The request:
Swap "Sensors tab" for "Advanced tab" in the lines below and write them out again with nothing else altered. Leave the pictures out.

----

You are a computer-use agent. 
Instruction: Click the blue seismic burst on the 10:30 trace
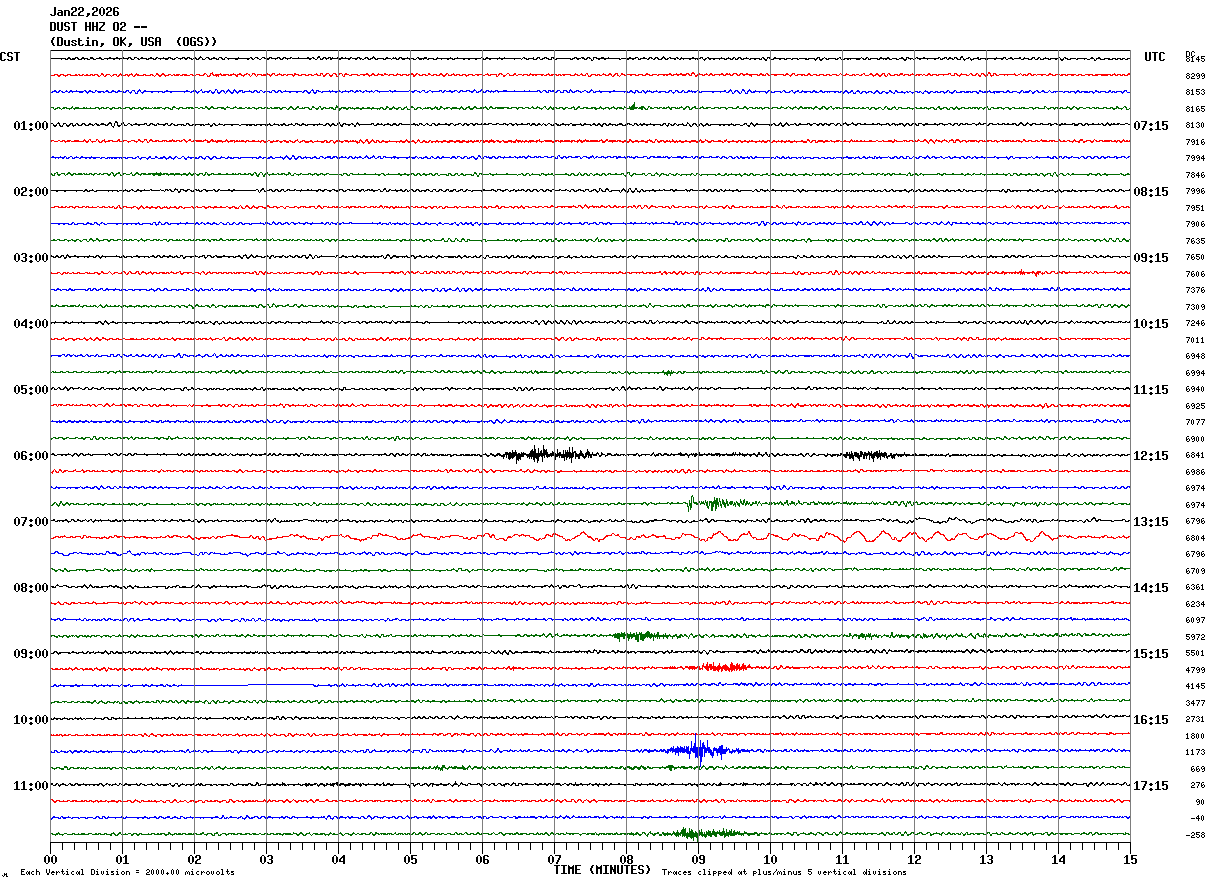tap(699, 750)
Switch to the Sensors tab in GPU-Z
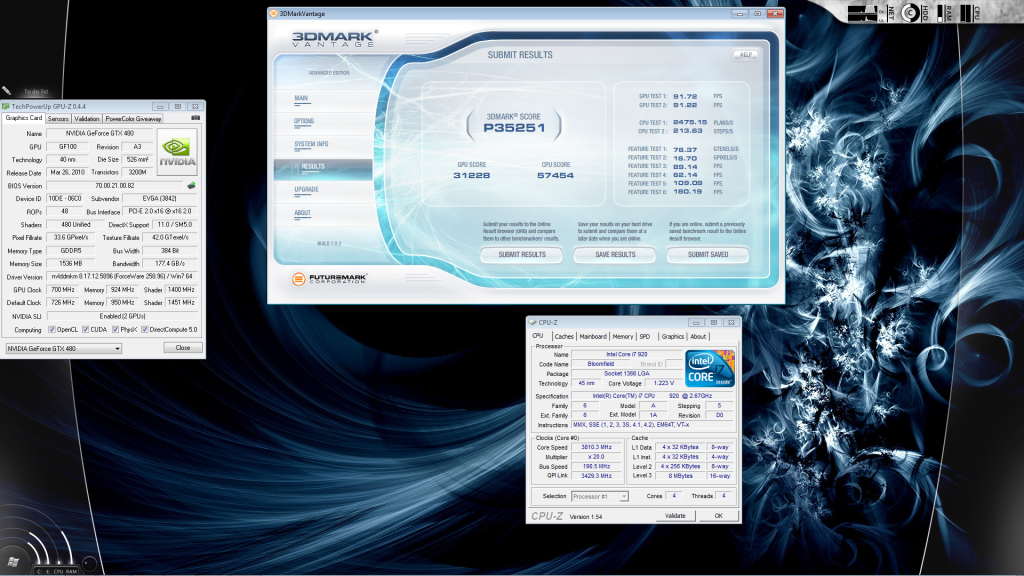1024x576 pixels. pos(58,118)
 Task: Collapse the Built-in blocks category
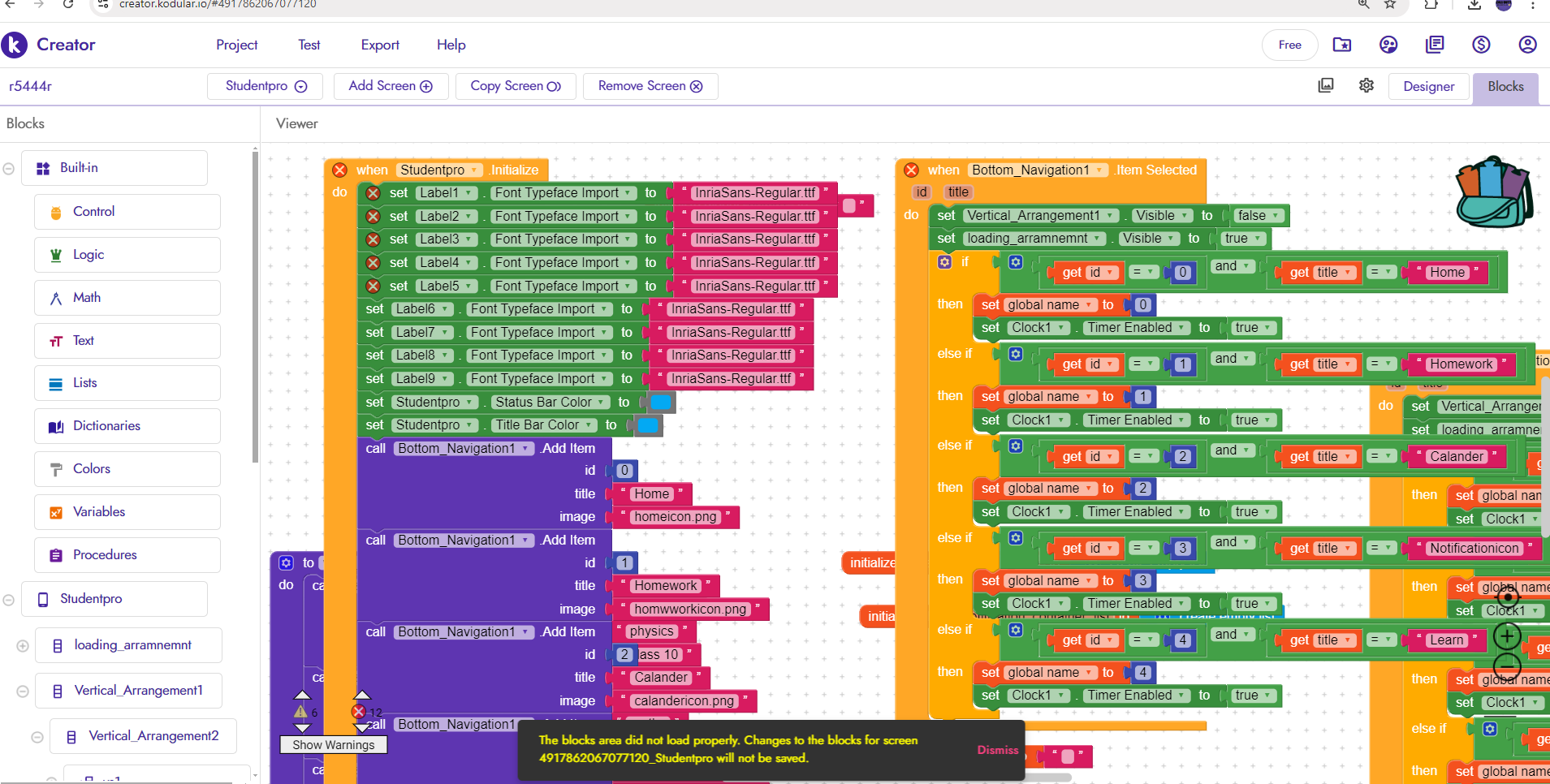click(9, 169)
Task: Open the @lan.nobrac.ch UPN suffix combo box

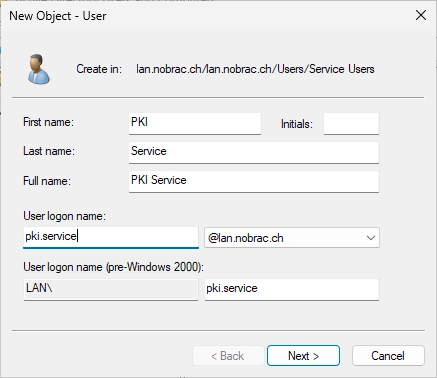Action: pyautogui.click(x=292, y=238)
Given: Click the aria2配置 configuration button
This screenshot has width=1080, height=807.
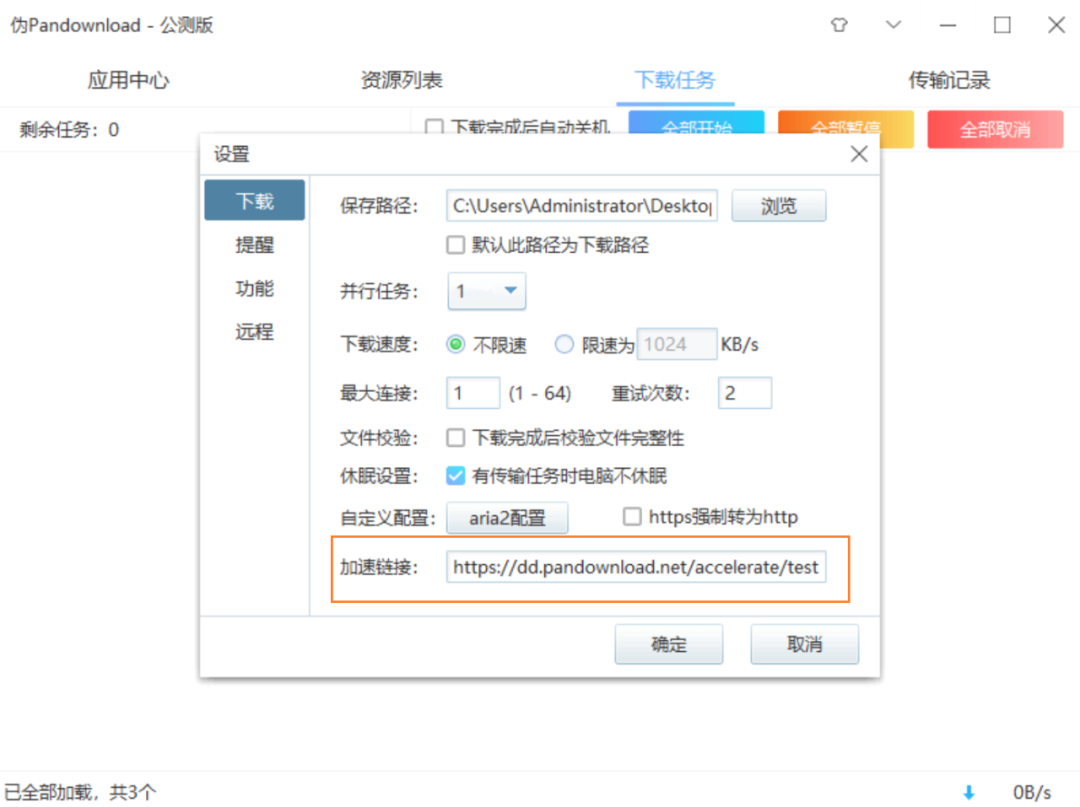Looking at the screenshot, I should [x=507, y=517].
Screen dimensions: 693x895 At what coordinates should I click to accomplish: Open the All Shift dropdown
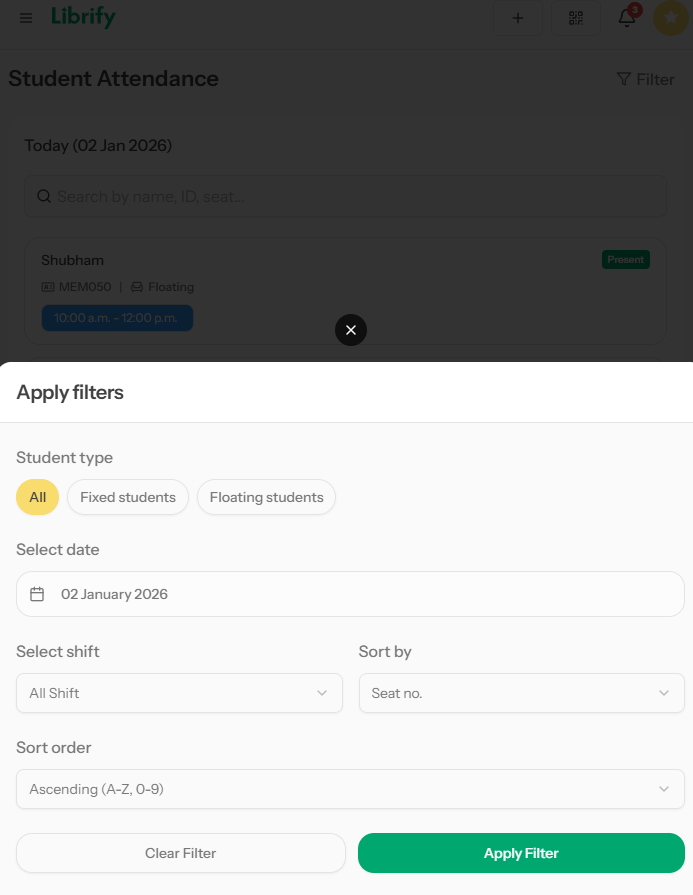coord(179,692)
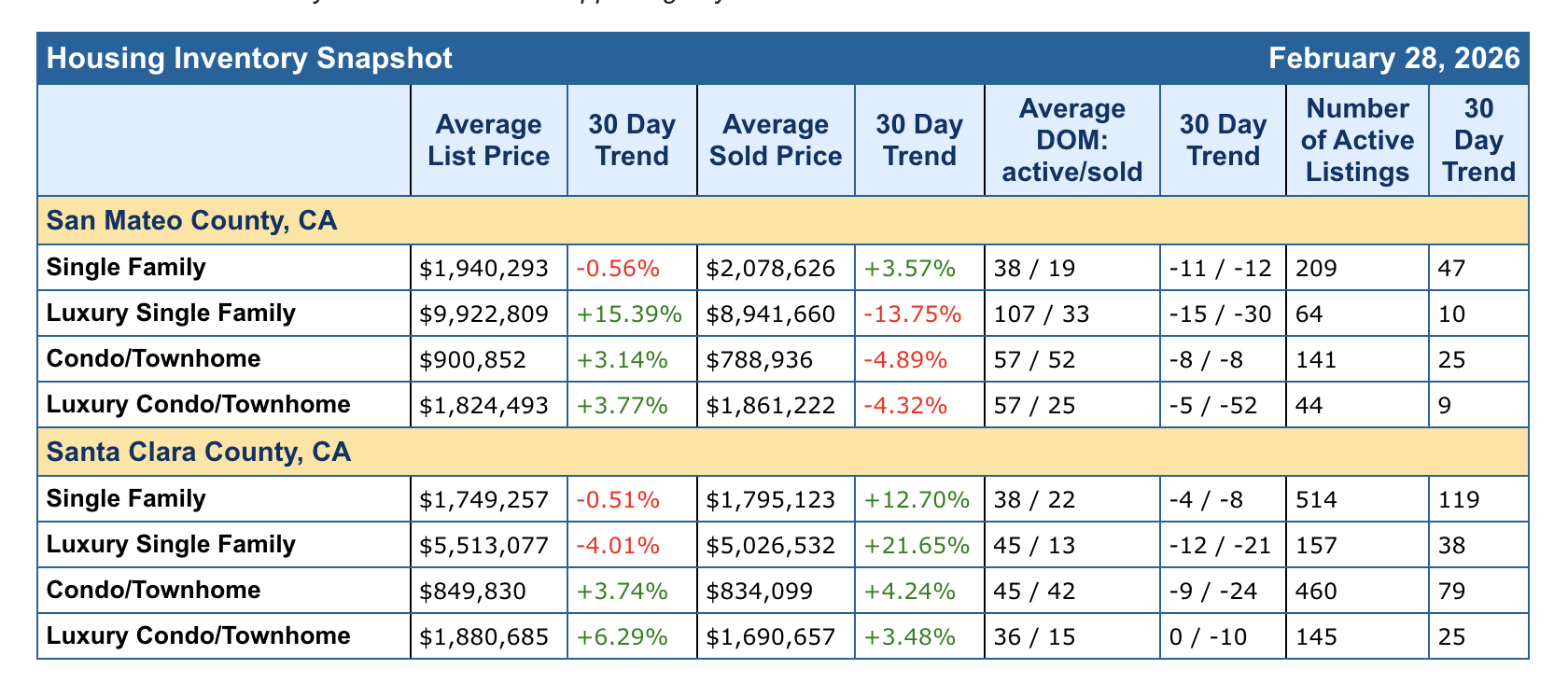Click the February 28, 2026 date
This screenshot has width=1568, height=683.
tap(1394, 59)
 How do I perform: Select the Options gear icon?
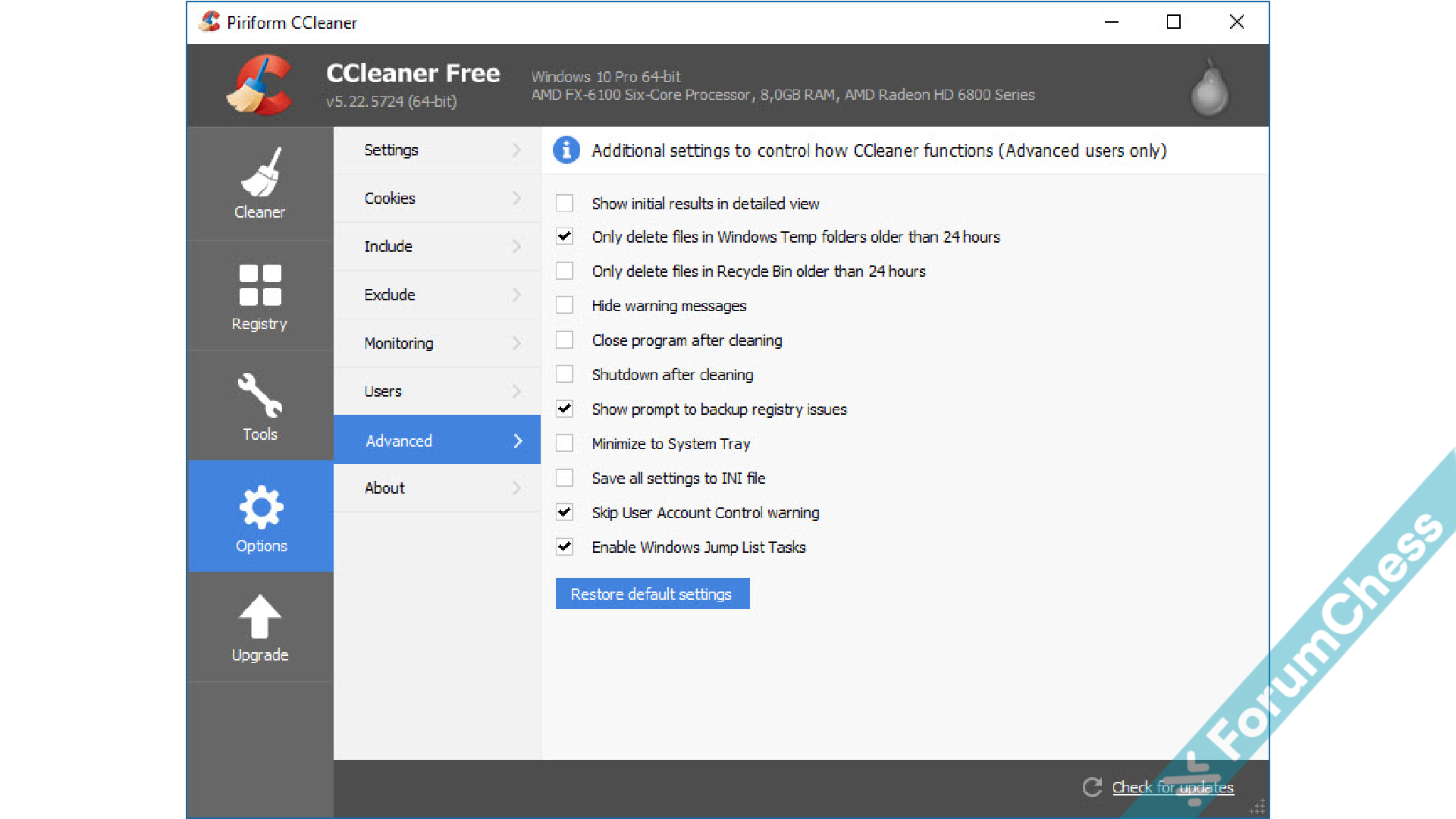[261, 507]
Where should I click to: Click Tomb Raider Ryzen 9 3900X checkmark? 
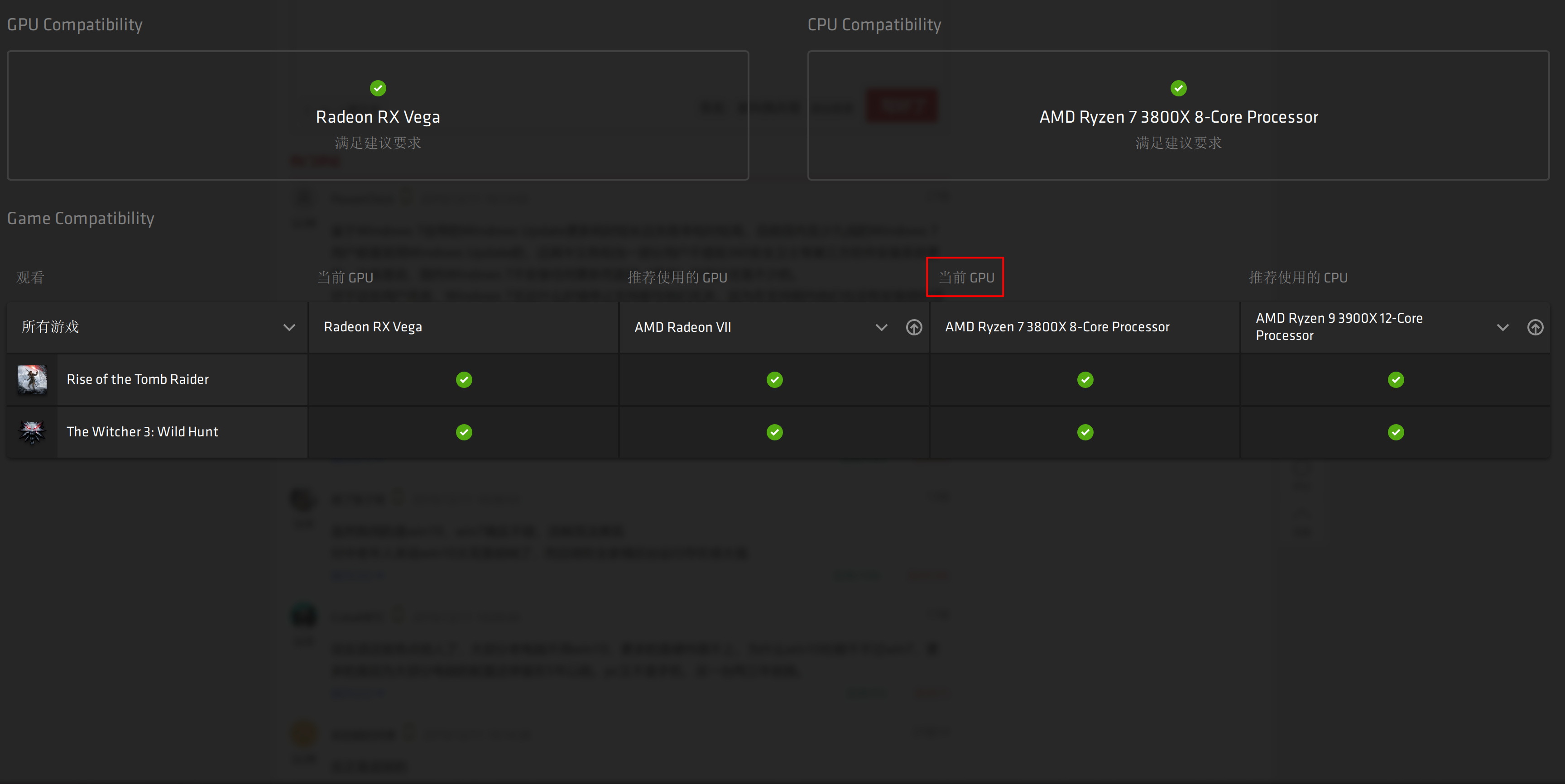[x=1396, y=379]
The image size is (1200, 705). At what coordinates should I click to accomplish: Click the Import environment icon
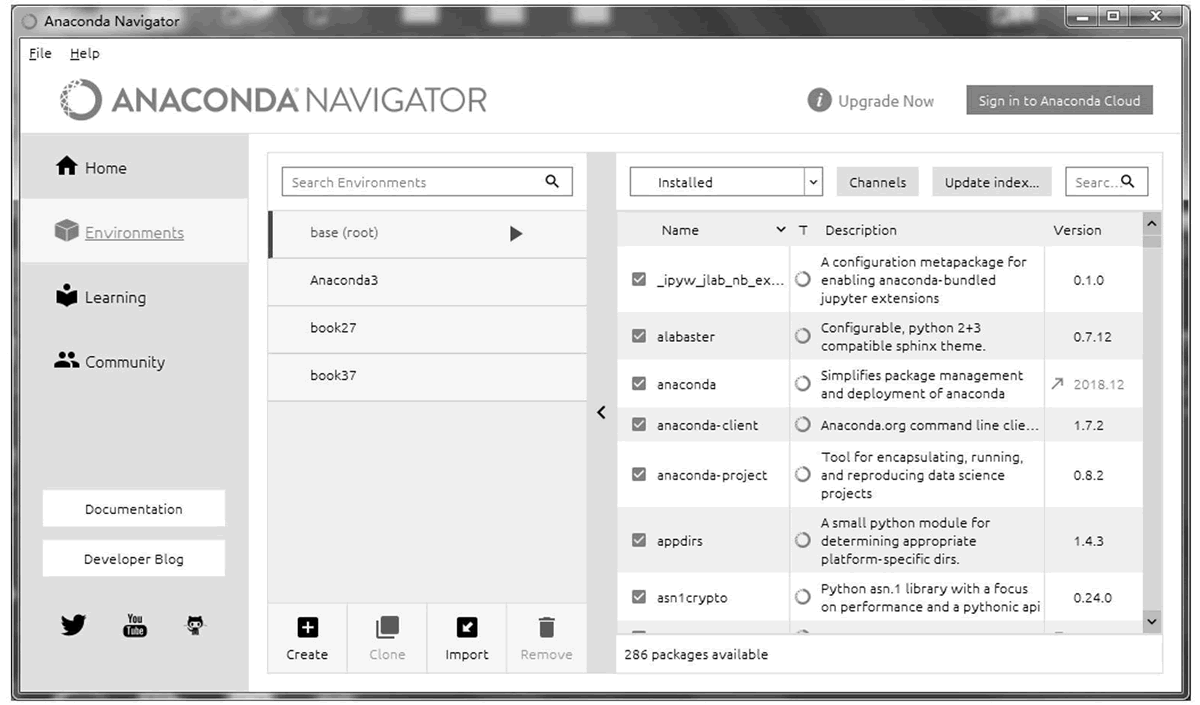pyautogui.click(x=467, y=627)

----

Worked solution:
You are a computer-use agent. 
Instruction: Click the blue seismic burst on the 10:30 trace
tap(699, 750)
Switch to the Advanced tab in GPU-Z
1024x576 pixels. pos(58,118)
 Task: Collapse the Built-in blocks category
click(9, 169)
Task: Open the @lan.nobrac.ch UPN suffix combo box

Action: pyautogui.click(x=292, y=238)
Given: Click the aria2配置 configuration button
This screenshot has width=1080, height=807.
Looking at the screenshot, I should [x=507, y=517].
Screen dimensions: 693x895 At what coordinates should I click to accomplish: Open the All Shift dropdown
coord(179,692)
Click the February 28, 2026 date
This screenshot has width=1568, height=683.
tap(1394, 59)
 How do I perform: Select the Options gear icon?
[261, 507]
Where should I click to: Click Tomb Raider Ryzen 9 3900X checkmark? 
[x=1396, y=379]
The image size is (1200, 705). At what coordinates should I click to accomplish: Click the Import environment icon
pyautogui.click(x=467, y=627)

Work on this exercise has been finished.